Siembieda seems to think every major evil supernatural force needs mini-mes so I guess they can spy on the PCs at every moment but it’s already a bit cliched.


She cleans up real nice, though?

Hannya Demon

Named after the Noh mask worn to represent a “demonic” woman (sometimes literally, sometimes figuratively), this demon seems to be modeled after a few stories about a demon who takes on the form of a beautiful woman and preys on travelers, but actually looks like a demonic han. Of course, because Rifts, she just wants to eat people for their P.P.E. So there’s that.

Rifts World Book 8: Japan posted:

The malignant demon also preys on priests and monks, pretending to be a grieving widow or victim of molestation.



While not particularly bright, she’s strong-willed, super-strong and fast, and beautiful / ugly depending on her form. She’s relatively durable, can fly and turn invisible, and can regenerate limbs but has to stick them back on, and freaks out if their limbs are stolen. (Some of you might be able to guess the Japanese myth already based on that.) It gets a handful of spells and that’s that. Also, it lives ten millennia, in case your campaign covers ten millennia.

[u]Japanese Dragons[/i]

Yes, even though we already had an asian-style dragons with the “serpent of the wind” in Conversion Book, and the chiang-ku in England, why not add some more? Why not go mad?


Sinister asian dragon, sinister asian mustache.

Shikome Kido-Mi

Rifts World Book 8: Japan posted:

The words shikome kido mean "hideous sorcery" and mi "serpent,”...

I can’t find any source for the former, all I can find is shikome as “homely woman” and kido as “wicker gate”. Mi does mean “serpent” but specifically as in “astrological sign of the serpent” not as a general term for serpents. Sooo… this is… an evil creature… that likes to torment and manipulate…

zzz

… eh, what? Oh, there’s more. They can’t use martial arts powers but can teach them to people, and some people think ninja learned their tricks from a shikome kido-mi. They don’t generally work with other evil creatures as equals because they’ve got ego drama going down. Similarly, demon quellers have put these dragons on their “okay to kill” list.

Unlike other dragons, they don’t have a breath weapon, and they can’t even fly, but the get the usual invisibility, teleportation, and regeneration. They can adjust their size, but don’t get shapeshifting. Instead, they’re high-end spellcasters with an emphasis on dimensional travel and minor psionics. Some get temporal magic (it seems to be going around), and a tiny 1% get access to tattoo magic, and about half can make certain magic weapons (mainly just to bribe other people with). Similarly, they can teach any martial arts power, even though tye can’t use them. They’re playable as dragon hatchlings, but this still has the same issue as Conversion Book where it doesn’t give proper hatchling stats, so technically hatchlings get all the same stats as adults, including things like 500 P.P.E. Powergamer alert: there’s nothing saying hatchlings can’t teach their fellow party members every martial art power in the book, so be sure to kit out your buddies with magic and kung fu for free!
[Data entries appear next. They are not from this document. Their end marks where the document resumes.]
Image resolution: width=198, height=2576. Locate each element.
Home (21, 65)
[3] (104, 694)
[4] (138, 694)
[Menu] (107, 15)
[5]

Rifts - the RPG that did not think this through. Again.


Their dragons are different!

Kumo-Mi

Rifts World Book 8: Japan posted:

Kumo-Mi means "cloud serpent" or "cloud dragon."

That’s… close! There’s the issues with “mi”, as mentioned before, but kumo at least can mean cloud. Or spider. It can also mean “spider sign of the serpent”. Nitpicks aside, this is probably the closest to the typical asian dragon archetype, moreso than the conniving serpent of the wind. They’re pretty flexible and can be allies or baddies, and examples are given of each.

They have the usual invisibility and teleportation, but not shapechanging. They can also fly through the air and get spell magic with air / illusion / dimension themes, or alternately get air warlock spells from the Conversion Book, along with the usual smattering of psionics. They also get one art of invisibility power and one zenjoriki power: I suggest getting the one where you hide behind somebody’s back for maximum comedy. They also get all technical skills with a bonus, and are supposed to be scholars, giving PCs an excuse to seek them out for lore. Once again, you can play them as hatchlings, but no proper hatchling stats are given, so you get things like starting hatchlings getting all air warlock spells from every level. I don’t believe this issue is ever fixed for these particular dragons, either.


When a unicorn really loves a dragon...

Asama-Tatsu

Rifts World Book 8: Japan posted:

The name asama-tatsu translates into "volcano dragon."

Well, actually asama refers to one specific volcano. Tatsu, once again, refers to the astrological sign of the dragon. And sometimes Mt. Asama is associated with the idea of a sleeping dragon, so I can see how they somehow ended up with what they have here, but it’s still a misunderstanding of the language.

So, this is a golden dragon unicorn immune to fires that sometimes lives in volcanoes because, fuck, who’s going to evict you? Rifts doesn’t have lava men… yet, anyway. They can be good or bad (but not neutral, if you’ll recall), but often hang out with mountain monks to teach them a thing or two. They can turn invisible, regenerate, or teleport, and can adjust their size. However, they don’t have shapeshifting and get a vulnerability to cold attacks. Most get ley line walker magic, while a few are diabolists (magic circles and wards) or techno-wizards, and a rare few NPC-only dragons are “alchemists” (not an actual casting class) that get the nebulous ability to make magic weapons (except for rune weapons). They get zenjoriki martial arts powers as well as some middling psionics, and are accomplished scholars much like the kumo-mi. I don’t know how they learn much, though, hanging around with molten rock and a few monks.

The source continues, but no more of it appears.